Finding a Path to the Higher Plain of Inclusive Growth

May 16, 2019

As prepared for delivery


Salem! Good morning.

Thank you, Yel’bassy Nazarbayev, for welcoming me to this year’s forum.

As I arrived in Nur-Sultan yesterday, I thought about the last time I visited Kazakhstan. On that trip, so many people shared with me the words of the famous poet, Abai. One of his phrases has stuck with me over the years: “While walking slowly, stride confidently.”

So, today, I would like to borrow this idea as we discuss the outlook and the challenges for the region.

I. The Outlook: Global and Regional

We are gathered at a delicate moment for the global economy.

Two years ago, 75 percent of the global economy experienced an upswing. This year, we expect 70 percent to experience a slowdown in growth. 1 

The loss of global growth momentum in the second half of 2018 reflected in large part trade tensions and tightening financial conditions. Yet, over the next six months, we expect the global economy to rebound. So, you can see what I mean by a delicate moment.

The next steps we take together will be critical in putting us on the right path. This region will play a key role.   

Throughout the Caucasus and Central Asia (CCA), growth has picked up since 2014 and is now expected to remain at 4.1 percent this year and in 2020. However, this number is still well below the long-term potential for the region — and it is too low if the region is to raise living standards to the level of other emerging economies in Europe and Asia.

So, the challenge is clear. We need to elevate growth to a higher plain. We need to stride carefully, yet confidently on this path. We need good domestic policies, increased economic diversification, and stronger international cooperation.

Most importantly, we need inclusive and sustainable growth that lifts up the prospects of women, young people, the poor, and those who live in rural areas, and that raises the expectations of future generations.

New IMF research, released today, focuses on achieving precisely this kind of inclusive growth in the region.
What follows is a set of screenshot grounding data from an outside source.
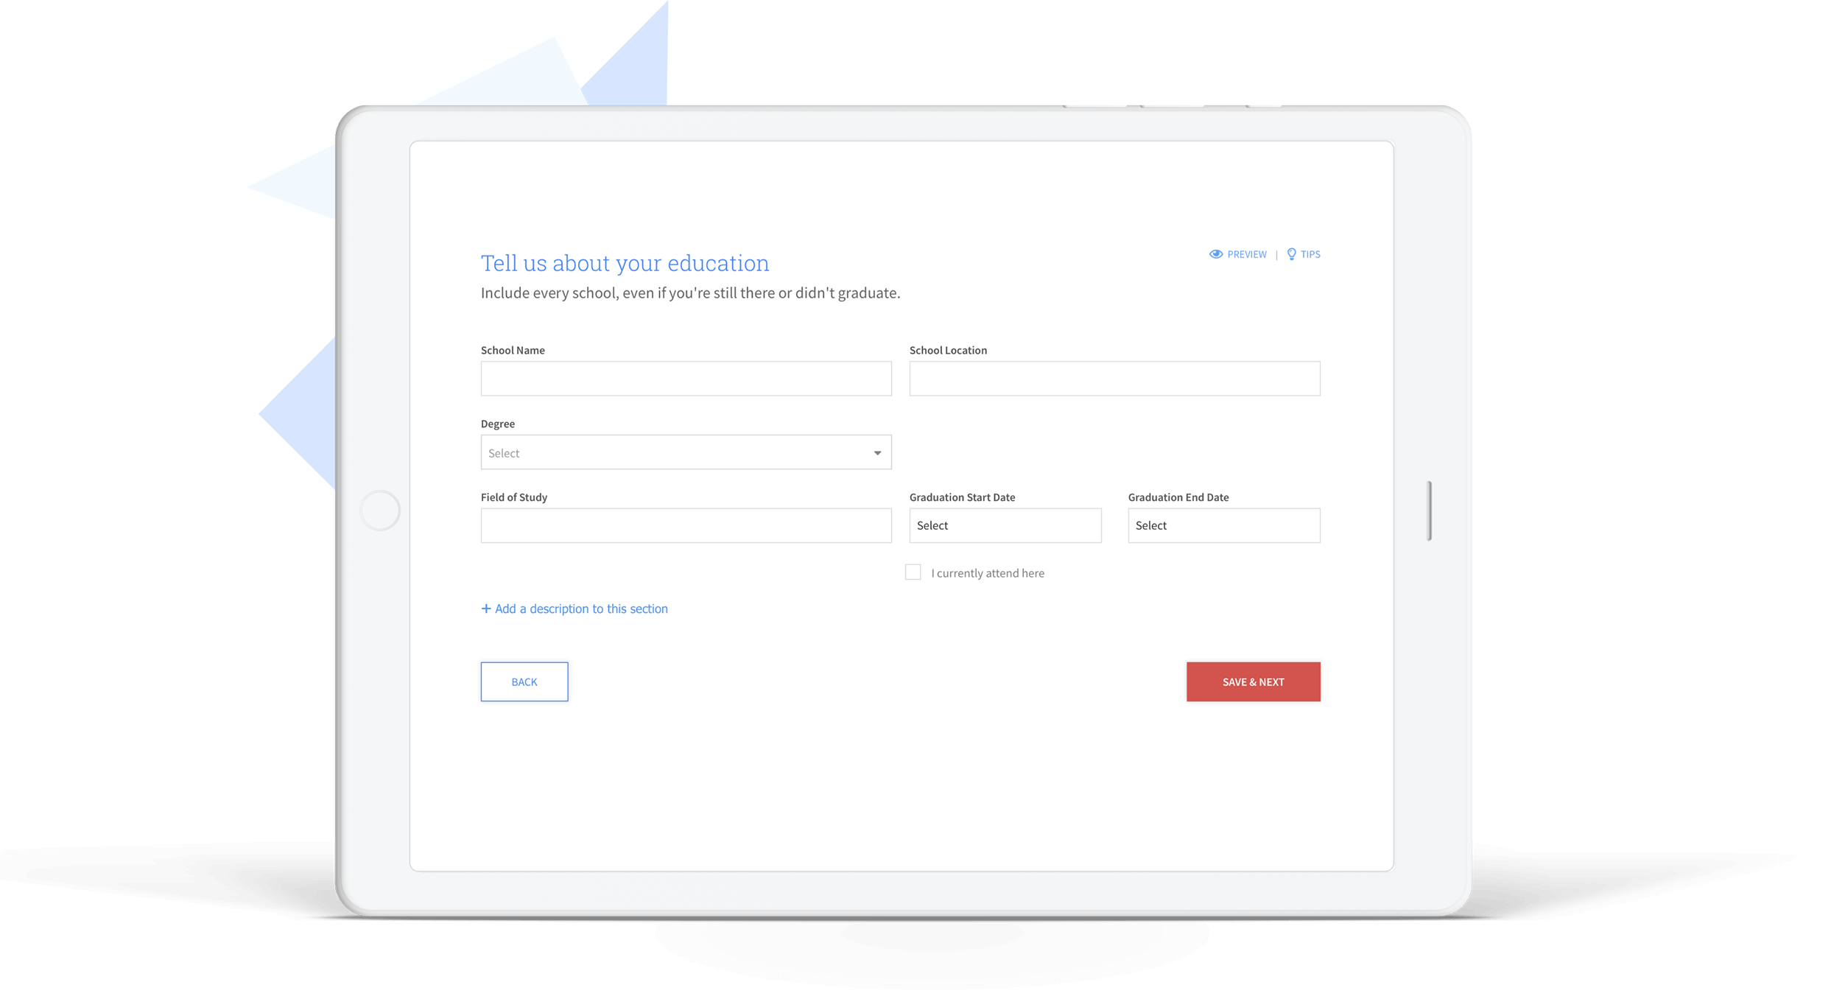Click the Preview icon to preview resume
The image size is (1845, 999).
tap(1215, 253)
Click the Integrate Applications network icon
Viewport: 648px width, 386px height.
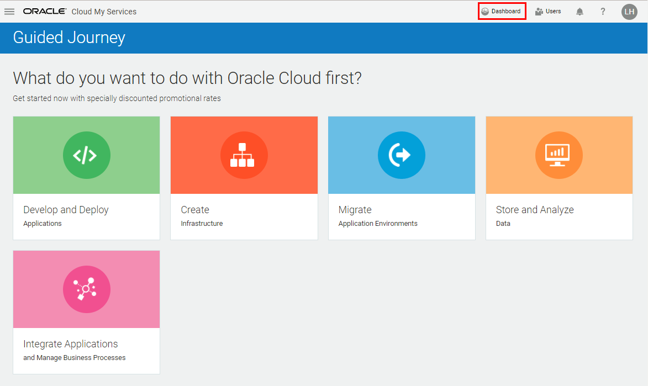86,289
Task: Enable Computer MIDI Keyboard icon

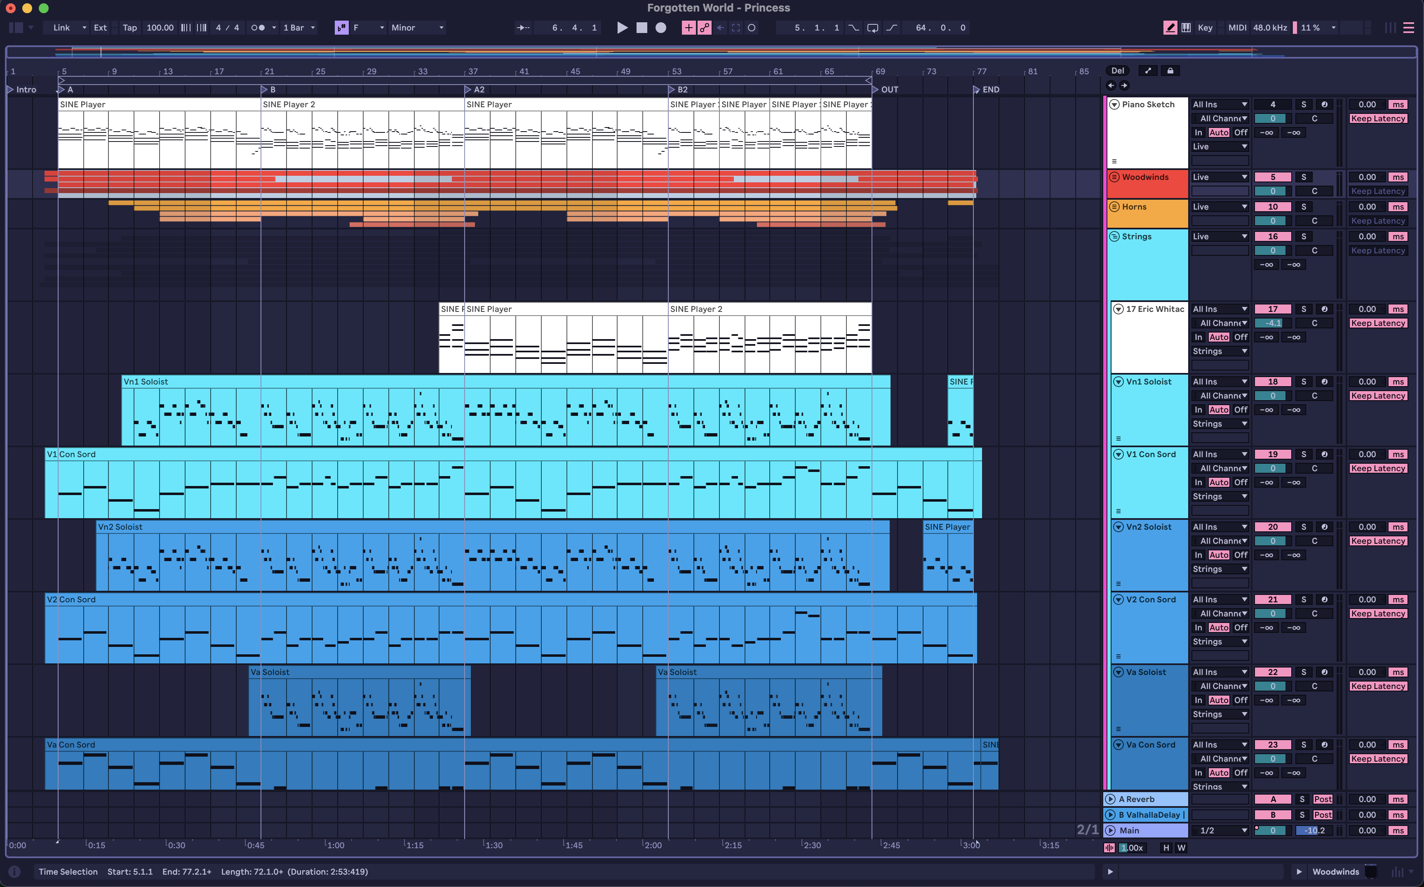Action: [1186, 28]
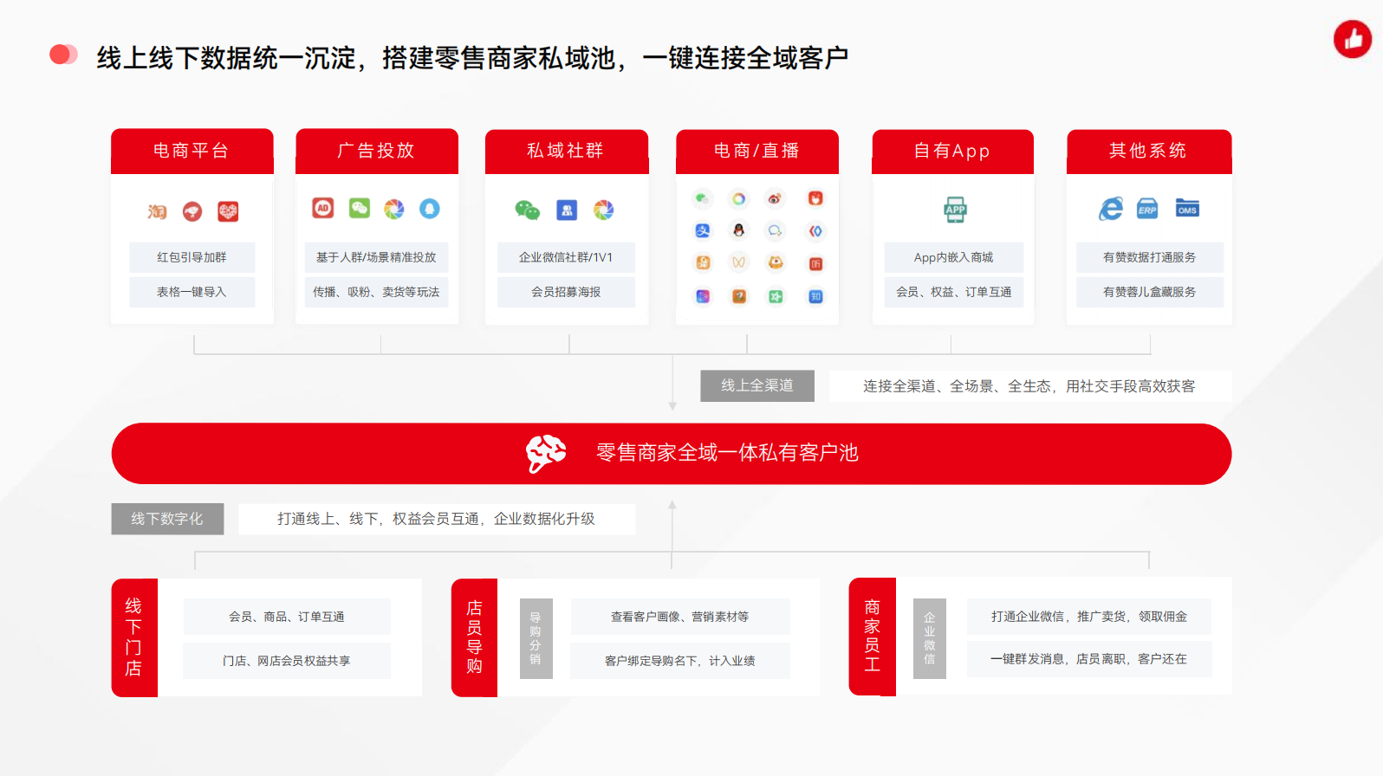1383x776 pixels.
Task: Select the Alipay icon
Action: tap(703, 231)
Allow me to briefly highlight the path we see.

II. The Path to Inclusive Growth

There is no “one-size-fits-all” solution, but a few principles are clear.

  • First, fiscal policy should balance debt concerns with critical initiatives in health, education, and infrastructure. Here, the IMF will continue to support the region through technical assistance and capacity development programs.
  • Second, corruption needs to be addressed head-on in the region. 2019 is an opportune moment to provide increased transparency and foster more trust between citizens and the government.   
  • Third, women and other under-represented groups can be empowered by continuing to eliminate legal and economic barriers. I am pleased to say that through the hard work of the government and private companies female labor force participation in Kazakhstan is now at 65%2 the highest in the region and a benchmark for every country in Central Asia.
  • Fourth and finally, the financial sector should be sound and its services widely accessible. Just 45 percent of adults in CCA countries have a banking account almost 20 percent lower than the average in other emerging markets. Furthermore, only 3 percent of citizens have mobile money accounts3 .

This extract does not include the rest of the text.